Over at Alas, Kay Olson is talking about the weird ad campaign for the NYU Child Study Center which seems clearly designed around the idea that there are a whole host of things–ADHD, autism and related things, eating disorders, and OCD, for instance–that rob you of your normal children and replace them with fucked up kids whose lives are ruined unless you get help for them.
And I love what the folks from the Autism Self-Advocacy Network say in response to that:
Individuals with disabilities are not replacements for normal children that are stolen away by the disability in question. They are whole people, deserving of the same rights, respect, and dignity afforded their peers.

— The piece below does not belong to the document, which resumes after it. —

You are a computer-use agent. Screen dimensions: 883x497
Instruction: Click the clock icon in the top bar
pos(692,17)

I know I go on about my dear, dead Uncle B. a lot. But he was like a second father to me and I miss him dearly and so there you go. Anyway, he always insisted that he was “crippled.” To him, that felt like an accurate description of what had happened to him. He didn’t feel “disabled” because he was still able to do everything he wanted to do. And he would say that “handicapped” didn’t really feel right to him either, because he felt like it implied he was at some kind of disadvantage that other people around him needed to compensate for.

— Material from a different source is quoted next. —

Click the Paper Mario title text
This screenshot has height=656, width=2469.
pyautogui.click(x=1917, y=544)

I’m not sure, but I think that, for him, terms like “disabled” and “handicapped” implied some kind of ongoing state of deficiency–of being seen as being in a state of ongoing not quite normal, not quite regular.

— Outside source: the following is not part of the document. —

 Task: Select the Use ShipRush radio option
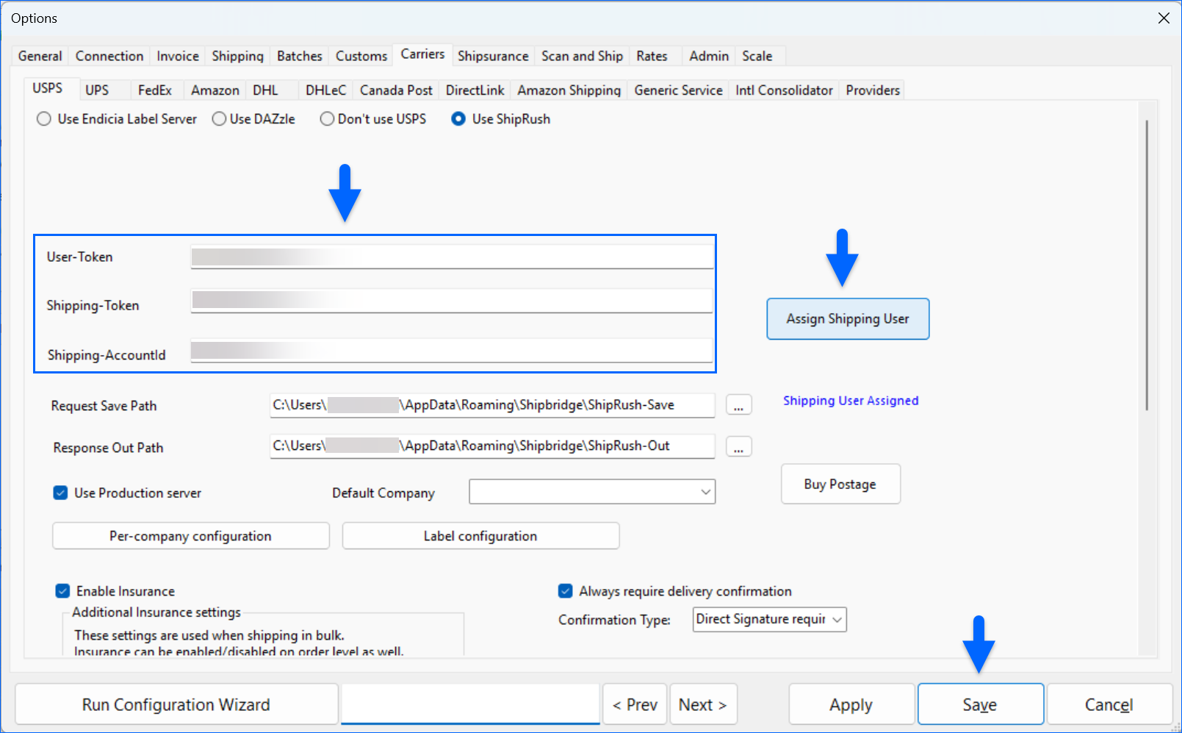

And for him, to call himself crippled (not that he would have stood for others calling him that, I don’t think), said that his life was going one way, something happened to him (he was crippled), and from that point, his life went another way and something different than before became his normal, regular life.
What I find gross about the ransom notes is the implication that your kids’ problems are problems because they’re not normal, because they’re not things that happen to normal people, that it’s a state of abnormality so severe it’s like having your child kidnapped.
When really, what they’re going through is normal–in terms of it happening to a lot of people and in terms of it being a component of their regular lives.
I’m not saying that people with these conditions shouldn’t get treatment or that parents shouldn’t seek treatment for their children. We all need help of all sorts to get by in this world and there’s no shame in seeking it out.
But, it’s exactly because there’s no shame in seeking help that trying to alarm and shame parents (“If your kid were taken from you by kidnapping, you’d get help; your kid has been taken from you by [whatever], why won’t you get help?”) into seeking it is gross.